Within this framework, one’s only hope is to develop strategies to balance these opposing interests. Individual freedom should be supported, but only within reason – laws should protect the collective whole.
As individuals within a society, we may debate where the proper line is – should laws govern firearms? Seat belt use? – but the framework is the same. Balancing the individual and the collective.
In The Public and its Problems – spoiler alert, the public has many problems – Dewey refutes the individual vs collective standard:
A thing is one when it stands, lies or moves as a unit independently of other things…But even vulgar common sense at once introduces certain qualifications. The tree stands only when rooted in soil; it lives or dies in the mode of its connections with sunlight, air and water. Then too the tree is a collection of interacting parts; is the tree a more single whole than its cells?
Now, this all sounds a little earthy crunchy, as it were. Yes, yes, we are all connected. All part of nature. Blah, blah, hippie speech. Maybe it’s because I grew up in Northern California, but I’ve heard this all before.
It sounds good in theory, a skeptic might say, but does this cosmic connection mean anything in the real world? I am still me, you are still you, and you and I are still unique individuals. We still have a challenge: individual vs. society.
Or could this be an issue of frame?
Consider Peter Singer’s argument for acting as a global citizen. He begins by quoting the Victorian philosopher Henry Sidgwick: We should all agree that each of us is bound to show kindness to his parents and spouse and children, and to other kinsmen in a less degree…
Singer reports that his students “nod their heads in agreement at the various circles of moral concern” which Sidgwick goes on to name.
Then the Victorian takes this little jaunt: [We should show kindness] to those of our own race more than to black or yellow men, and generally to human beings in proportion to their affinity to ourselves.
Yikes. Awkward. Singer’s students “sit up in shock.”
Treating your family with more care than others seems, perhaps, natural, but preferring your own race over others seems racist. Because it is racist. The notion appropriately ruffles our modern morality.

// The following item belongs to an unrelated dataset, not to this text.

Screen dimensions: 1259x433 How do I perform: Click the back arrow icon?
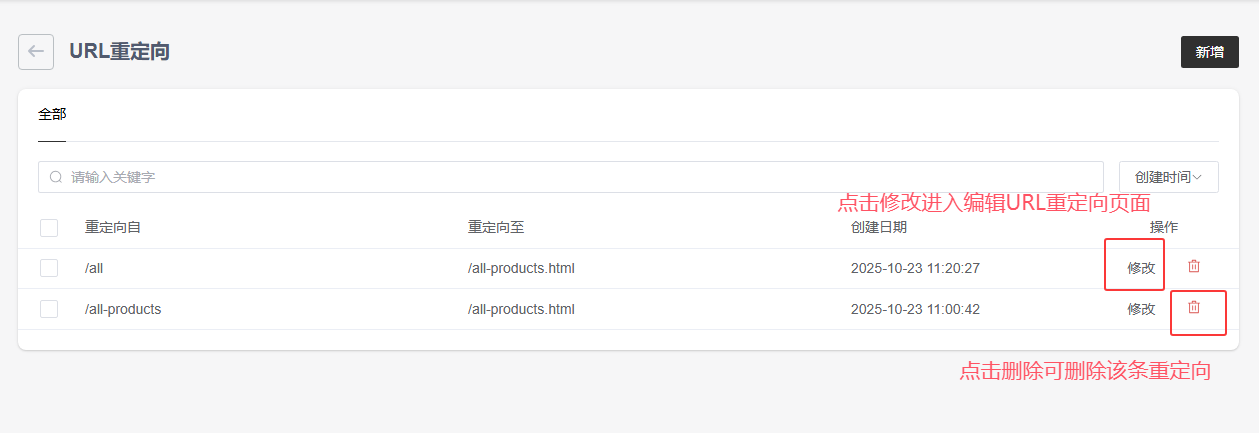(x=36, y=52)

The point, of course, is to highlight this dissonance. This type of moral reasoning – that I should care about those “close to me” above others – is so pervasive that it too often goes unchecked. I may believe it’s immoral to care more for Europeans than for Africans, but accepting that I do have “circles of concern” makes me prone to such an outrage.

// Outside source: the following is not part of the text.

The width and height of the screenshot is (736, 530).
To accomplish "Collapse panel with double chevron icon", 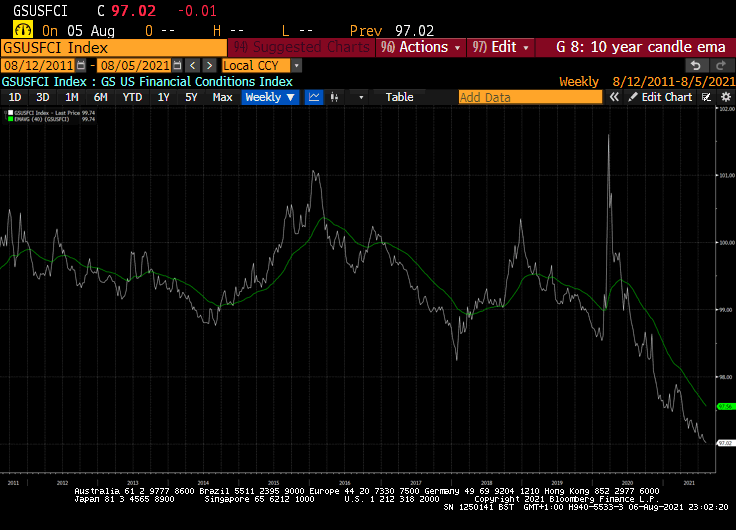I will coord(615,97).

Singer argues that we need to re-frame the question of who is “like us,” by recognizing the common humanity that binds us all together.
I’ll leave that argument aside for the moment and bring this back to Dewey by saying that if you accept circles of moral concern – if you love your children more than a stranger – that is indicative that the individual/society struggle is more complex than a duality. There are many levels of association in between.
As Dewey goes on to describe:
Any human being is in one respect an association, consisting of a multitude of of cells each living its own life. And as the activity of each cell is conditioned and directed by those with which it interacts, so the human being whom we fasten upon as individual par excellence is moved and regulated by his associations with others; what he does and what the consequences of his behavior are, what his experience consists of, cannot even be described, much less accounted for, in isolation.
It is only when we strip man of their associations that we find the abstraction we call an “individual.” But in taking away the associations, we have taken away the meaning, the context – the “individual” as we know it is but a reflection, a placeholder, a simplification of the truth.
In true Deweyan fashion, I think I’ll conclude this post with a science metaphor.
Light, as you may know, is both a particle and a wave. In some experiments, it will behave as a discrete, complete particle. A single whole.
In other experiments, it will behave as a wave – altering the waves around it and radiating outwards with no discernible beginning or end.
A particle and a wave.
While this was first demonstrated with light, a core principle of quantum physics is that every material object, every thing that exists, is both a particle and wave. Yes, indeed, you yourself are a particle and a wave.
At least in a physical sense.
But, of course, one could apply this metaphor to associational living, with each person both a particle – a discrete ball of something – and a wave – a changing presence which affects those around it just as it is affected in turn.
Our families become atoms, our cities molecules, our countries cells, and our world a collective whole – consisting of a multitude of of cells each living its own life.
And somehow this complex world of dual natures and interactions becomes something coherent. Amidst the chaos, the randomness, and noise. It is complex, indeed, but it works.